_Travail demandé_.
**1.** Répondez aux questions suivantes d'après l'article :
(a) Selon Marc-Antoine Ledieu, qu'a choisi de faire le régulateur, faute de parvenir à arrêter les délinquants ?
(b) En quelle année la brigade de lutte contre la cybercriminalité de la Préfecture de Police de Paris a-t-elle été créée ?
(c) Quelle fonction Johanna Brousse exerce-t-elle au Tribunal Judiciaire de Paris ?
**2.** Décalez de -124 chaque coordonnée figurant dans les réponses des entrées, en reproduisant intégralement toutes les lignes depuis le début des entrées jusqu'à celle qui contient « Action: 594,134 », incluse. Ne reprenez pas les images.

Que fait la police ? La question de la réponse pénale
La nécessité de renforcer la résilience du tissu économique ne doit pas oblitérer le devoir de lutter contre l’origine des attaques, c’est-à-dire les cybercriminels eux-mêmes. C’est en tout cas ce besoin d’une politique pénale efficace que soulevait un des auditeurs présents à la Caserne des célestins : « Que font les institutions ? Nous entendons trop peu nos régulateurs. Et nos magistrats : sont-ils formés à ces sujets ? Quelle réponse pénale apporte-t-on aux victimes ? ». Pour maître Marc-Antoine Ledieu, « les parquets, comme partout ailleurs, ne suivent malheureusement pas. Ne parvenant pas à arrêter les délinquants, le régulateur a donc choisi de sanctionner les négligents. Nous n’aurons jamais de réponse pénale satisfaisante tant que l’économie du cybercrime sera encouragée dans des pays comme la Russie. »
La communauté cyber française, encore méconnue du grand public, est pourtant constituée d’un écosystème d’acteurs reconnus dans toute l’Europe et parfois avant-gardistes, que ce soit la CNIL ou l’ANSSI, la gendarmerie ou la police nationale. À l’image de la brigade de lutte contre la cybercriminalité de la Préfecture de Police de Paris, qui a été créée dès 1994, de l’office anti-cybercriminalité de la direction générale de la police nationale ou bien encore du travail mené au Tribunal Judiciaire de Paris par la vice-procureur en charge de la cybercriminalité, Johanna Brousse.

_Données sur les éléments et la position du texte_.
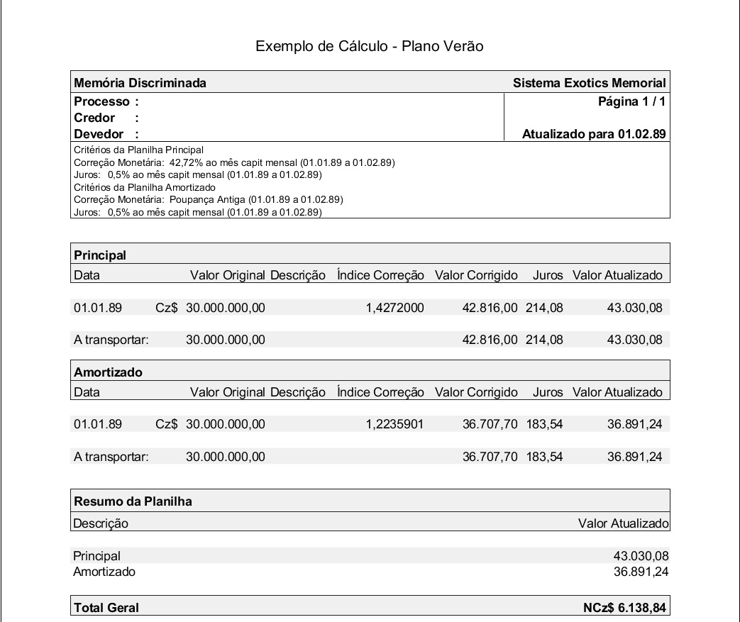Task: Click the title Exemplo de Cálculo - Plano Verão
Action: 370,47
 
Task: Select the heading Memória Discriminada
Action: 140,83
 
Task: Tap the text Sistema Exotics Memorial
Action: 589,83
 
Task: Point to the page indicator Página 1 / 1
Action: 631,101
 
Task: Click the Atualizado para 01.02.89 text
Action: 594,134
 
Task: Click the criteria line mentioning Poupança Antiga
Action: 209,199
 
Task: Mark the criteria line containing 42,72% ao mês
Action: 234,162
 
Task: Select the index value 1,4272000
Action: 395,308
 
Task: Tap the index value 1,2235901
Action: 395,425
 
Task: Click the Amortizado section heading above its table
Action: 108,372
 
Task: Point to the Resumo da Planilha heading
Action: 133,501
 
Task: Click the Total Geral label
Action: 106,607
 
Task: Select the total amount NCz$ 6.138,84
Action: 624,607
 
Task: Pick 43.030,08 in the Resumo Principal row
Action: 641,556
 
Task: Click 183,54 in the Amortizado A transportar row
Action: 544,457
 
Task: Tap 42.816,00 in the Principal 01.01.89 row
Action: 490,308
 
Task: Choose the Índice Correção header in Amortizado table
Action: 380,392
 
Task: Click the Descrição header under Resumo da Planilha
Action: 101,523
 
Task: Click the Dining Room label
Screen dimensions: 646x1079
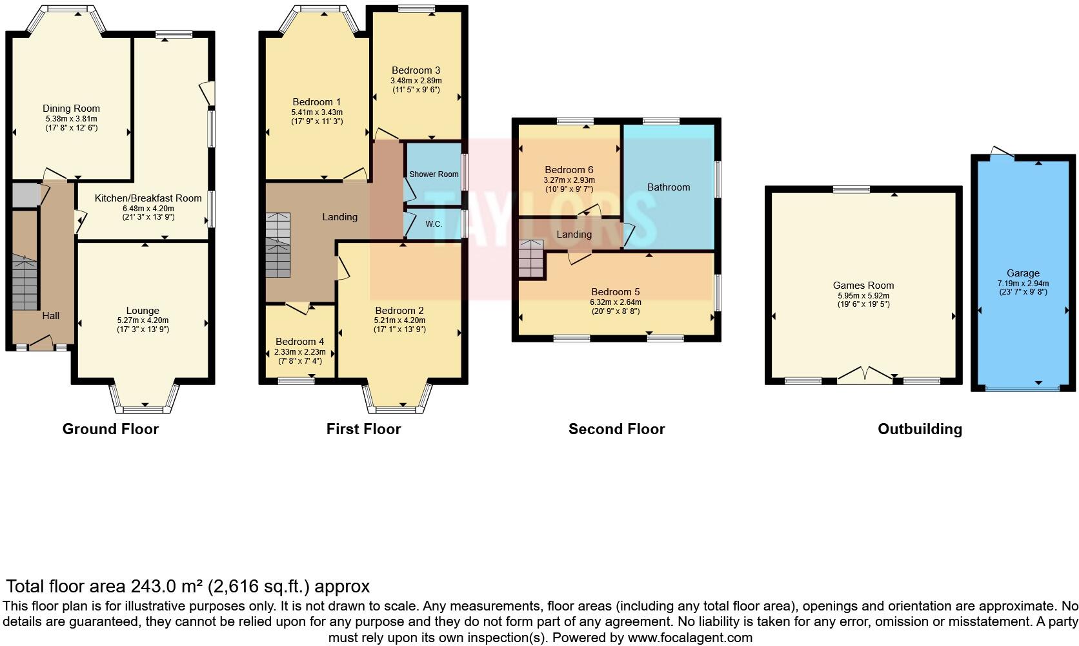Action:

_Résultats attendus_.
**1.**
(a) Il a choisi de sanctionner les négligents.
(b) En 1994.
(c) Elle est vice-procureur en charge de la cybercriminalité.

**2.**
Task: Click the title Exemplo de Cálculo - Plano Verão
Action: 246,-77
 
Task: Select the heading Memória Discriminada
Action: 16,-41
 
Task: Tap the text Sistema Exotics Memorial
Action: 465,-41
 
Task: Point to the page indicator Página 1 / 1
Action: 507,-23
 
Task: Click the Atualizado para 01.02.89 text
Action: 470,10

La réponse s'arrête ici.